As global businesses, look upto Indian market for professionally skilled talent and cheap labour, the Royal Bank of Scotland (RBS) slashes hundreds of jobs in UK to total 443 jobs in Britain and moves the loans team to India, with operations based in Mumbai.
The taxpayer-controller bank said as a part of its restructuring exercise, the roles would now be moved to Mumbai .
As told by a RBS spokesperson to The Guardian, “As we become a simpler, smaller, bank, we are making some changes to the way we serve our customers. Unfortunately, these changes will result in the net reduction of 443 roles in the UK. We realise this will be difficult news for staff and we will do everything we can to support those affected, including redeployment into new roles where possible. All roles which require customer contact will remain in the UK.”
This latest wave of job cuts by the RBS follows 300 or more investment banking jobs moving into India last year. The bank also shed more than 500 jobs as part of its plan to replace the staff in UK, giving investment tips with “robo-advisers” last year.
Trying to cut down on costs post £45bn government bailout at the height of the financial crisis a decado ago, has had its long-lasting cumulative effect felt even today. We expect now 12,500 people working for RBS in India, an organisation that owes its existence to the British taxpayer.

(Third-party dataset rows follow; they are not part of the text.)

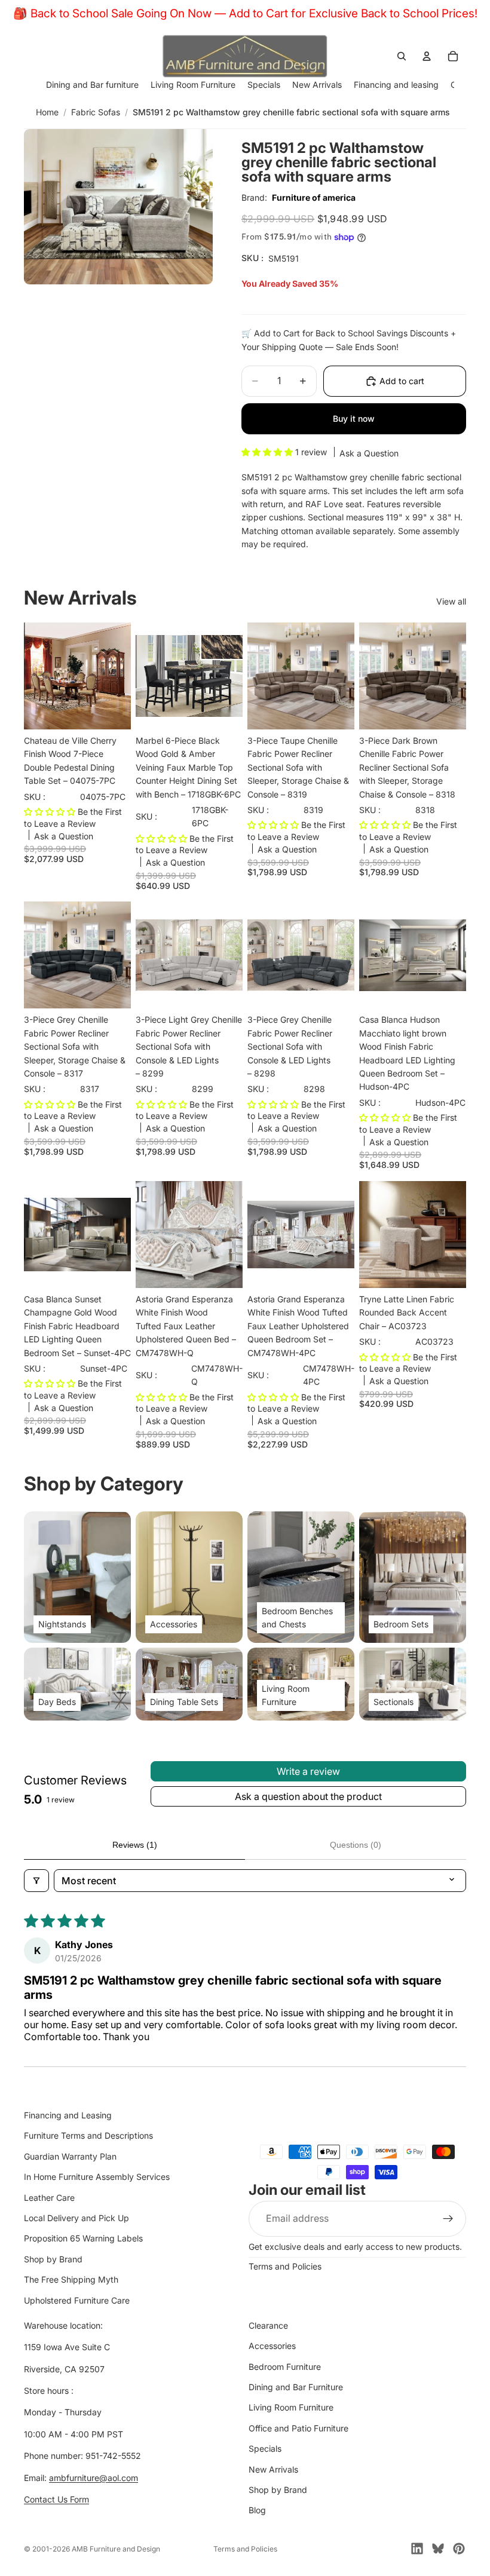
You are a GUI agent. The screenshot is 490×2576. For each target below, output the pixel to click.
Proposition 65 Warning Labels (83, 2238)
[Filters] (36, 1880)
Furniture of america (314, 197)
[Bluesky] (438, 2548)
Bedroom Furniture (285, 2366)
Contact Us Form (56, 2499)
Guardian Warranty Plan (70, 2156)
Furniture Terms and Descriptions (88, 2135)
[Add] (112, 711)
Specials (265, 2448)
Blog (257, 2510)
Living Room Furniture (291, 2407)
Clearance (268, 2325)
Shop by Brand (53, 2258)
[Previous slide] (37, 676)
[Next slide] (118, 676)
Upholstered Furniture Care (77, 2300)
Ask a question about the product (308, 1796)
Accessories (272, 2346)
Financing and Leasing (68, 2115)
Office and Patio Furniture (298, 2427)
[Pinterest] (459, 2548)
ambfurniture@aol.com (93, 2477)
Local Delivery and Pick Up (76, 2218)
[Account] (427, 56)
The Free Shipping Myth (71, 2279)
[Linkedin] (417, 2548)
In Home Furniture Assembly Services (97, 2177)
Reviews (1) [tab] (134, 1845)
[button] (268, 452)
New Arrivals (273, 2469)
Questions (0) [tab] (355, 1845)
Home (47, 112)
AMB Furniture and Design (116, 2548)
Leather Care (49, 2197)
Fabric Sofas (95, 112)
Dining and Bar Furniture (296, 2387)
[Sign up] (448, 2218)
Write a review (308, 1771)
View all (451, 601)
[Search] (401, 56)
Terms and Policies (285, 2266)
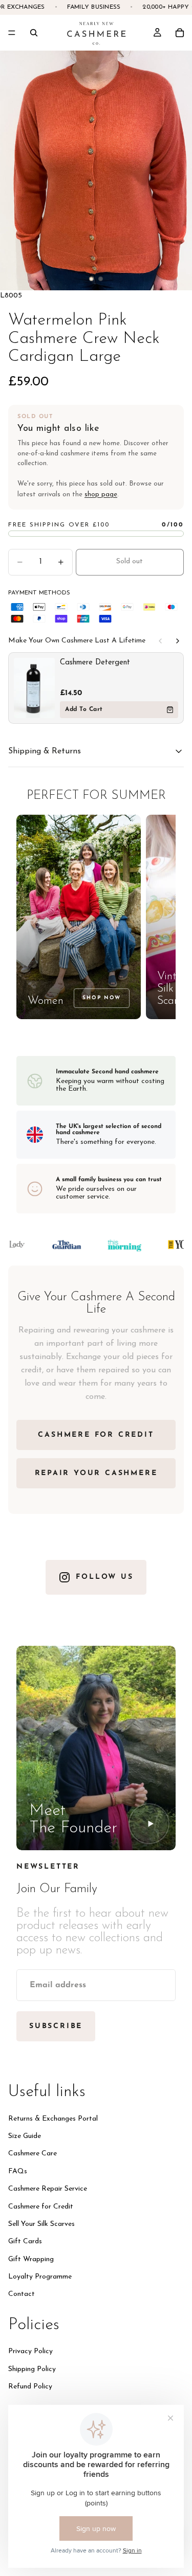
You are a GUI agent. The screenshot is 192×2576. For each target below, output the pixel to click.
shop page (100, 494)
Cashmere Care (32, 2153)
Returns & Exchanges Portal (53, 2118)
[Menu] (12, 32)
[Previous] (160, 641)
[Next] (178, 641)
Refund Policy (30, 2386)
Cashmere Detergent (95, 662)
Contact (21, 2294)
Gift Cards (25, 2241)
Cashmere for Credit (40, 2206)
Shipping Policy (32, 2369)
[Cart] (179, 32)
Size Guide (24, 2136)
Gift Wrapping (31, 2259)
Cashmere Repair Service (47, 2189)
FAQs (17, 2171)
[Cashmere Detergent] (34, 688)
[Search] (34, 32)
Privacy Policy (30, 2351)
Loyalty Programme (40, 2277)
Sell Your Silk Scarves (41, 2223)
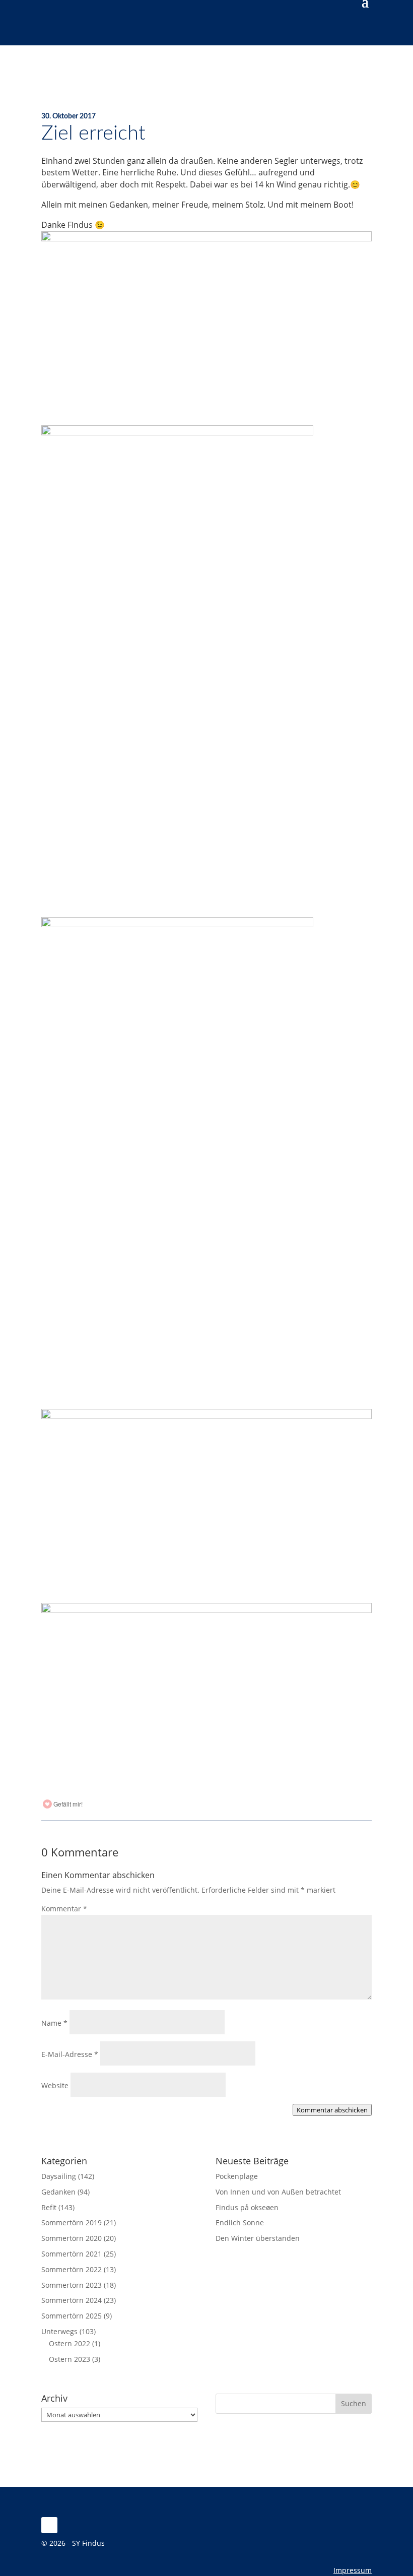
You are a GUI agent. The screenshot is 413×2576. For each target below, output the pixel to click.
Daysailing (58, 2176)
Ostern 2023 (69, 2359)
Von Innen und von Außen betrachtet (278, 2192)
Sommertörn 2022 (71, 2269)
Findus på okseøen (247, 2207)
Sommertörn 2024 (71, 2300)
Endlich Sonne (240, 2222)
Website (54, 2085)
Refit (48, 2207)
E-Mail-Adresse (69, 2054)
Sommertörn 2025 (71, 2316)
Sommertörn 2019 (71, 2222)
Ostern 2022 (69, 2343)
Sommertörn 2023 (71, 2285)
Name (54, 2023)
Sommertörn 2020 (71, 2238)
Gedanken (58, 2192)
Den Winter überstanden (258, 2238)
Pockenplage (237, 2176)
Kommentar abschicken (332, 2109)
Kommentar (64, 1908)
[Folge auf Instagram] (49, 2525)
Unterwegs (59, 2331)
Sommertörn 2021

While no customer contact businesses will be move to India, the Bank however is looking at cost-cutting alternatives by hiring local Indian labour for cheap and getting things done on time. Also moving jobs related to small business loans is likely to prove more controversial, following a scandal at the bank’s global restructuring group, known as GRG.
Small businesses were pushed to the brink of collapse to enable RBS to make a profit and, after years of pressure from campaigners, the bank set aside £400m to refund fees for customers of the now disbanded division.
The bank was rescued with a £46 billion (US$58.48 billion) state bailout during the 2007-09 financial crisis. The bank said that staff in Mumbai would take over non-customer service roles such as background checks, while the UK staff will continue to serve roles that require customer contact and be the decision maker, when it comes to lending out loans.
Overall on this move, RBS stresses that all credit decisions will continue to be taken in Britain and no relationship managers with SMEs will be downsized.